[Data entries]
== Segment start ==
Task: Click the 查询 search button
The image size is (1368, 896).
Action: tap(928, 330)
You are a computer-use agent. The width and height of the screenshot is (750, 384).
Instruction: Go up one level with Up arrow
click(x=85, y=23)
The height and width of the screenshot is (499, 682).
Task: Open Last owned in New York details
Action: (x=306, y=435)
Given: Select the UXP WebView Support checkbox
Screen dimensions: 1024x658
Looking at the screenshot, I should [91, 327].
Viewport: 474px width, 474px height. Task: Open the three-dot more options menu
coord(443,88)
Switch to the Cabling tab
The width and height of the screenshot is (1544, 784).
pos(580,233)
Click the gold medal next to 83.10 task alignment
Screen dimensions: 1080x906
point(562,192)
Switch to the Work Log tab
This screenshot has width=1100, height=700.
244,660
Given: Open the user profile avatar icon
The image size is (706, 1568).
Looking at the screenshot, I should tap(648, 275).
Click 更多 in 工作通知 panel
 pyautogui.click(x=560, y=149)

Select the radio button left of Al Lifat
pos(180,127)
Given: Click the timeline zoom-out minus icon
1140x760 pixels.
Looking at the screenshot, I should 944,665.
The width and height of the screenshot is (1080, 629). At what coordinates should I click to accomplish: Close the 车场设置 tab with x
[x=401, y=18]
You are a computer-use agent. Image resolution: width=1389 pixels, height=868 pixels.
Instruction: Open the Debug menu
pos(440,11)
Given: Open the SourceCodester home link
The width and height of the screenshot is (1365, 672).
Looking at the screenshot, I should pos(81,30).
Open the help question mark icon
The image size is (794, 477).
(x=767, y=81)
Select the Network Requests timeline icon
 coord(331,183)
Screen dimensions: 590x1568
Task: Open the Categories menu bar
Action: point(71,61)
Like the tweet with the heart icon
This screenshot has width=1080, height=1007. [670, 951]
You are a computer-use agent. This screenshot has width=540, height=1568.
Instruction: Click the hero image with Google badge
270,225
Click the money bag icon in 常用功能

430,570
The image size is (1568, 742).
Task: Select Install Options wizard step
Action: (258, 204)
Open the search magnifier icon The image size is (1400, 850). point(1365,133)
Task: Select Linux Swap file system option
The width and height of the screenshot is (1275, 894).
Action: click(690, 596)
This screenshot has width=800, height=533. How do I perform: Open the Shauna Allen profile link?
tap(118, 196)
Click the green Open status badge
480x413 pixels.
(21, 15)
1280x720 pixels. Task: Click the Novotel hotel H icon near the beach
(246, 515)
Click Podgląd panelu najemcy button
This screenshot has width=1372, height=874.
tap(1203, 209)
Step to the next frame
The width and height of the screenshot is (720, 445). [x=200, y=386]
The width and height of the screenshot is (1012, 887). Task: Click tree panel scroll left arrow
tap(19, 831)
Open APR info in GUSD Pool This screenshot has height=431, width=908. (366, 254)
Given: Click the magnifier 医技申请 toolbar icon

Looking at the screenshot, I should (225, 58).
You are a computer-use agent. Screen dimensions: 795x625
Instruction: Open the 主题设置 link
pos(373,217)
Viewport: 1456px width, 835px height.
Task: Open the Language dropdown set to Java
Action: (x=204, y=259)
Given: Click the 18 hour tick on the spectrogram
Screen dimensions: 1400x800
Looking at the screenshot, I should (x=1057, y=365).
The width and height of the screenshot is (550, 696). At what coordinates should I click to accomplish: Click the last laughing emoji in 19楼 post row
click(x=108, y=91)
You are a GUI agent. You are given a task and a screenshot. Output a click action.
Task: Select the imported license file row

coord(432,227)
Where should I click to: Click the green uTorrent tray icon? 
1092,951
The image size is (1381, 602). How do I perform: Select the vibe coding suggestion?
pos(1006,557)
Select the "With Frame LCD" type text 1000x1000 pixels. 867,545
== Segment end ==
REQUIRED WORK:
Give again, exactly as written, every line from the first one above through the line that has "Switch to the Cabling tab" in it.

OUTPUT BELOW:
Task: Click the 查询 search button
The image size is (1368, 896).
Action: tap(928, 330)
You are a computer-use agent. The width and height of the screenshot is (750, 384).
Instruction: Go up one level with Up arrow
click(x=85, y=23)
The height and width of the screenshot is (499, 682).
Task: Open Last owned in New York details
Action: (x=306, y=435)
Given: Select the UXP WebView Support checkbox
Screen dimensions: 1024x658
Looking at the screenshot, I should [91, 327].
Viewport: 474px width, 474px height. Task: Open the three-dot more options menu
coord(443,88)
Switch to the Cabling tab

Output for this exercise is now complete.